The given differential equation is $\frac{d y}{d x}+2 y=\sin x$.

This is in the form of $\frac{d y}{d x}+p y=Q($ where $p=2$ and $Q=\sin x)$.

Now, I.F $=e^{\int p d x}=e^{\int 2 d x}=e^{2 x}$.

The solution of the given differential equation is given by the relation,

$y(\mathrm{IF} .)=\int(\mathrm{Q} \times \mathrm{I} . \mathrm{F} .) d x+\mathrm{C}$

$\Rightarrow y e^{2 x}=\int \sin x \cdot e^{2 x} d x+\mathrm{C}$                  ...(1)

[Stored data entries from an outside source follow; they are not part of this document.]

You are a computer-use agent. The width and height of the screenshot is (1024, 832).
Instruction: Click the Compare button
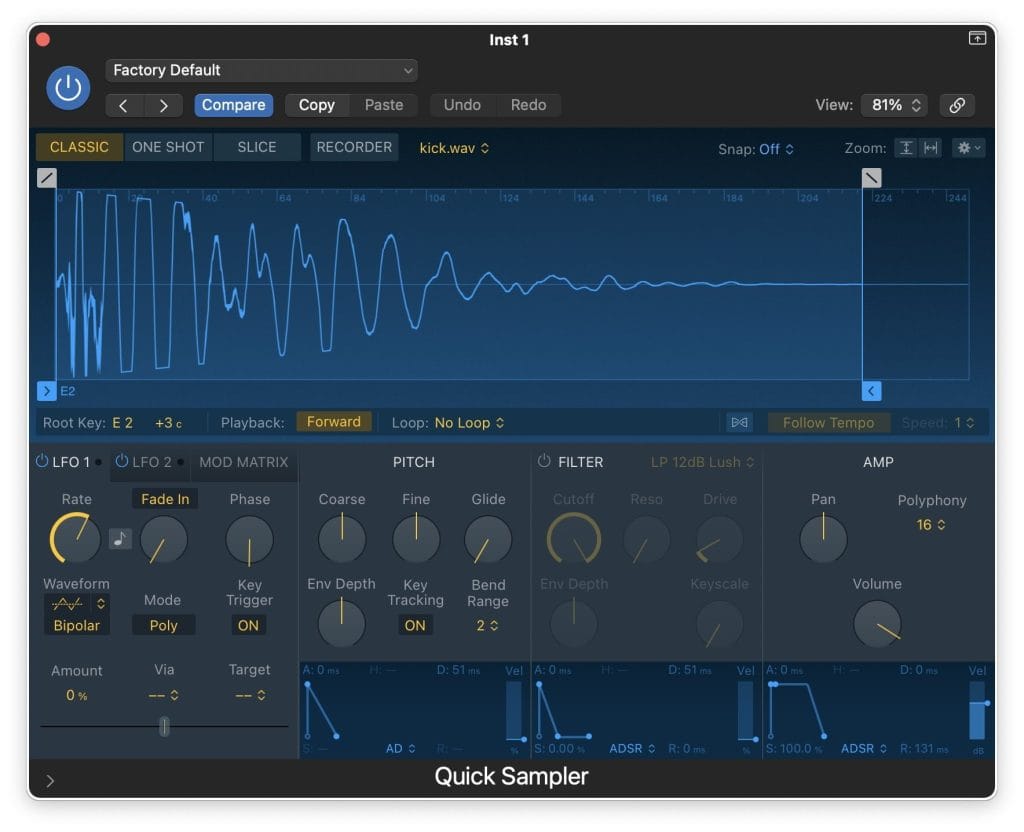tap(233, 105)
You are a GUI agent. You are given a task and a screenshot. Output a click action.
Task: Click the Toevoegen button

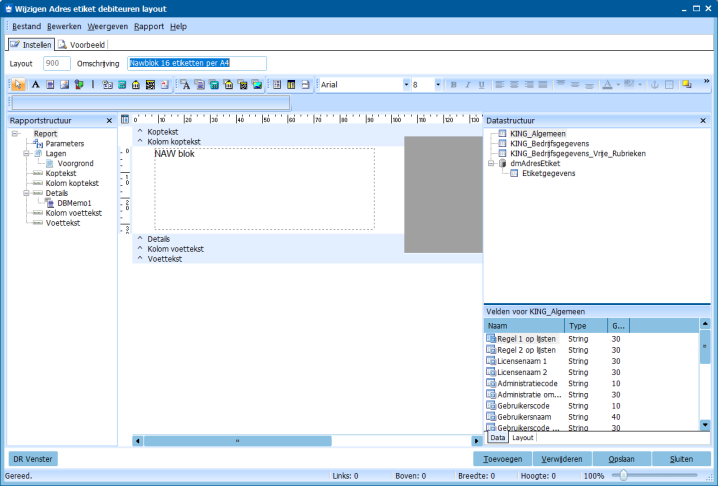pos(502,458)
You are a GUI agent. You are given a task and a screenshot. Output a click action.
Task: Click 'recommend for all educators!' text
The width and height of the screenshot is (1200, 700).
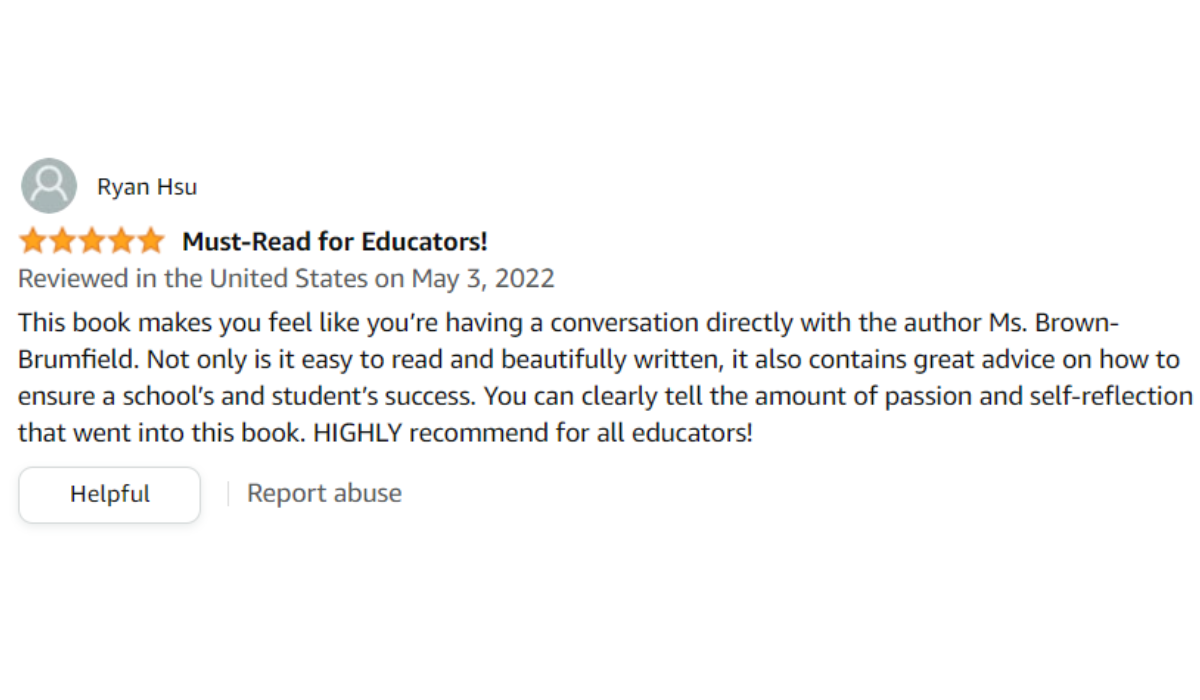(575, 434)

Let $I=\int \sin x \cdot e^{2 x} .$

$\Rightarrow I=\sin x \cdot \int e^{2 x} d x-\int\left(\frac{d}{d x}(\sin x) \cdot \int e^{2 x} d x\right) d x$

$\Rightarrow I=\sin x \cdot \frac{e^{2 x}}{2}-\int\left(\cos x \cdot \frac{e^{2 x}}{2}\right) d x$

$\Rightarrow I=\frac{e^{2 x} \sin x}{2}-\frac{1}{2}\left[\cos x \cdot \int e^{2 x}-\int\left(\frac{d}{d x}(\cos x) \cdot \int e^{2 x} d x\right) d x\right]$

$\Rightarrow I=\frac{e^{2 x} \sin x}{2}-\frac{1}{2}\left[\cos x \cdot \frac{e^{2 x}}{2}-\int\left[(-\sin x) \cdot \frac{e^{2 x}}{2}\right] d x\right]$

$\Rightarrow I=\frac{e^{2 x} \sin x}{2}-\frac{e^{2 x} \cos x}{4}-\frac{1}{4} \int\left(\sin x \cdot e^{2 x}\right) d x$

$\Rightarrow I=\frac{e^{2 x}}{4}(2 \sin x-\cos x)-\frac{1}{4} I$

$\Rightarrow \frac{5}{4} I=\frac{e^{2 x}}{4}(2 \sin x-\cos x)$

$\Rightarrow I=\frac{e^{2 x}}{5}(2 \sin x-\cos x)$

Therefore, equation (1) becomes:

$y e^{2 x}=\frac{e^{2 x}}{5}(2 \sin x-\cos x)+\mathrm{C}$

$\Rightarrow y=\frac{1}{5}(2 \sin x-\cos x)+\mathrm{C} e^{-2 x}$

This is the required general solution of the given differential equation.